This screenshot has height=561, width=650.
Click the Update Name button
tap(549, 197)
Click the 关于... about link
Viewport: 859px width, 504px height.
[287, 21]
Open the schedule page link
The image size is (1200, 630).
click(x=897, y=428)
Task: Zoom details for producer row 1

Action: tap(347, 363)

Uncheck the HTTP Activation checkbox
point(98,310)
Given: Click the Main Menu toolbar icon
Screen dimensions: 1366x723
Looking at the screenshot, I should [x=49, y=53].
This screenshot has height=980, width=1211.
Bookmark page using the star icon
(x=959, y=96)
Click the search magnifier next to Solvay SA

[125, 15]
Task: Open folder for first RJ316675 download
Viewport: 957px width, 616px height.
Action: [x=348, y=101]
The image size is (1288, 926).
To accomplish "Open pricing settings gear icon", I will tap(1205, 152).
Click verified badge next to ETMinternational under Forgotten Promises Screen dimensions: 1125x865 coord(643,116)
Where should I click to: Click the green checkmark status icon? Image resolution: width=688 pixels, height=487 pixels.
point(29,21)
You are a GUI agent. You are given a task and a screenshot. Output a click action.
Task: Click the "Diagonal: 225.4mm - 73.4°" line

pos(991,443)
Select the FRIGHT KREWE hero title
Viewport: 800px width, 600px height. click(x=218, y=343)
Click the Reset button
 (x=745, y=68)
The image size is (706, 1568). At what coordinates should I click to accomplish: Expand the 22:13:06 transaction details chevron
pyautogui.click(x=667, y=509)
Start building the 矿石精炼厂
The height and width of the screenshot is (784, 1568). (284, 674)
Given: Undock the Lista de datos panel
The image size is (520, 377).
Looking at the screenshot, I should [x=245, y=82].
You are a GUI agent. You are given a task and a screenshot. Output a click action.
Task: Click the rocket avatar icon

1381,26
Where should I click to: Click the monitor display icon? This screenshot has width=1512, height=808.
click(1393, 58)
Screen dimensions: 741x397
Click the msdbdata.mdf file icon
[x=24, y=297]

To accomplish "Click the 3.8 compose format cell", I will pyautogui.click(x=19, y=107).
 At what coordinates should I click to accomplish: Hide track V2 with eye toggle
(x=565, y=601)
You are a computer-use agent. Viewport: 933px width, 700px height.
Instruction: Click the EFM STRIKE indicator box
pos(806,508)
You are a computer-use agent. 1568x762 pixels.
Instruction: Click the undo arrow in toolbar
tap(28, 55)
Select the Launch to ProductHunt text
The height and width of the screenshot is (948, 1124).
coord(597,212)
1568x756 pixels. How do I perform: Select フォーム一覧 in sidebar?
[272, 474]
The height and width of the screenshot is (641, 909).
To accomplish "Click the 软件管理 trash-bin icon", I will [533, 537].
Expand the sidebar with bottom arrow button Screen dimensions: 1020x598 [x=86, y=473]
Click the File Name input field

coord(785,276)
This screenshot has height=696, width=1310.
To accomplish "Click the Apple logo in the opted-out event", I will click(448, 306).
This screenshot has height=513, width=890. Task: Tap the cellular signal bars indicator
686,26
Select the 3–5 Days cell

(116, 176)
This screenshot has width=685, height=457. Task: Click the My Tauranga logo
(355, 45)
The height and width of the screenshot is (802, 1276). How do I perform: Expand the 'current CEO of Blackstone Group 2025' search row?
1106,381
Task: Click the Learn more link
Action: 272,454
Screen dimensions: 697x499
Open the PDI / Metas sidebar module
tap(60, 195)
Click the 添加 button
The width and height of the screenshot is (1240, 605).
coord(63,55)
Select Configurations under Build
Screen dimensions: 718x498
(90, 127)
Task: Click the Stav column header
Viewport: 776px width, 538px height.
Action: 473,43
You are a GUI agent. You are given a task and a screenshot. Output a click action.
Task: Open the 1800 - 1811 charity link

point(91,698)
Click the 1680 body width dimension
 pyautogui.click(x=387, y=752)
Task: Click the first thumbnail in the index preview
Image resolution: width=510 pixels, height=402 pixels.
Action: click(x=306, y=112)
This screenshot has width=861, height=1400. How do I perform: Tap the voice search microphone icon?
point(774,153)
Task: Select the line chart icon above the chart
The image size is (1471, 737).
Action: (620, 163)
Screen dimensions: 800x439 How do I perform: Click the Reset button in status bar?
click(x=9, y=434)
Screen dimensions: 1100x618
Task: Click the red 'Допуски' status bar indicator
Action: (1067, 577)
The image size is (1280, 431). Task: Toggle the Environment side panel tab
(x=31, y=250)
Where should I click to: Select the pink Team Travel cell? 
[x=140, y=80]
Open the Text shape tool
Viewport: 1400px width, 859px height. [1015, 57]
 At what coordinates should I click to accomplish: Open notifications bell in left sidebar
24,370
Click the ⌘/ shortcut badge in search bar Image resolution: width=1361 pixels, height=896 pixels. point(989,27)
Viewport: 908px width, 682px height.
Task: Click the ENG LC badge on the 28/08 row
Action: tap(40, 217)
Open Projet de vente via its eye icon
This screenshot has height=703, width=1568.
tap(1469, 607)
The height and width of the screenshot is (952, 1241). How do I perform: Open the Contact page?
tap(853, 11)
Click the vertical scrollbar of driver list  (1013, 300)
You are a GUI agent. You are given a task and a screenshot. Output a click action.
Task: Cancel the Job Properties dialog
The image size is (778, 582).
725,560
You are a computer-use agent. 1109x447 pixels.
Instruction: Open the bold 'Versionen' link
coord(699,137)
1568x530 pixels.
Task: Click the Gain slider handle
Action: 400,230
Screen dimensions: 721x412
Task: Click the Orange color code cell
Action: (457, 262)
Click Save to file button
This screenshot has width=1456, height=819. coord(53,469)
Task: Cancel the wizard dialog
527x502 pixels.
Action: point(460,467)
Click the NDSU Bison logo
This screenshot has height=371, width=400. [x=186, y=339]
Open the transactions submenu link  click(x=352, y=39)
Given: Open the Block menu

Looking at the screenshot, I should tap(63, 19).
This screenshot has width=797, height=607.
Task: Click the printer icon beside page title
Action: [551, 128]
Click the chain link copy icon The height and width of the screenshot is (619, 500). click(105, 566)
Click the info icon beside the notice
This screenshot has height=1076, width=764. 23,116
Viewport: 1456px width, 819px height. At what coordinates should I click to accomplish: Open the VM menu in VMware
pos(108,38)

■ ■ ■ ■ ■

> [Directive] Arrange the lines from the start of the records through the line containing "pos(991,443)" as a numbered list, omitting any blank lines.

> [Result below]
1. This screenshot has height=561, width=650.
2. Click the Update Name button
3. tap(549, 197)
4. Click the 关于... about link
5. Viewport: 859px width, 504px height.
6. [287, 21]
7. Open the schedule page link
8. The image size is (1200, 630).
9. click(x=897, y=428)
10. Task: Zoom details for producer row 1
11. Action: tap(347, 363)
12. Uncheck the HTTP Activation checkbox
13. point(98,310)
14. Given: Click the Main Menu toolbar icon
15. Screen dimensions: 1366x723
16. Looking at the screenshot, I should [x=49, y=53].
17. This screenshot has height=980, width=1211.
18. Bookmark page using the star icon
19. (x=959, y=96)
20. Click the search magnifier next to Solvay SA
21. [125, 15]
22. Task: Open folder for first RJ316675 download
23. Viewport: 957px width, 616px height.
24. Action: [x=348, y=101]
25. The image size is (1288, 926).
26. To accomplish "Open pricing settings gear icon", I will tap(1205, 152).
27. Click verified badge next to ETMinternational under Forgotten Promises Screen dimensions: 1125x865 coord(643,116)
28. Where should I click to: Click the green checkmark status icon? Image resolution: width=688 pixels, height=487 pixels.
29. point(29,21)
30. You are a GUI agent. You are given a task and a screenshot. Output a click action.
31. Task: Click the "Diagonal: 225.4mm - 73.4°" line
32. pos(991,443)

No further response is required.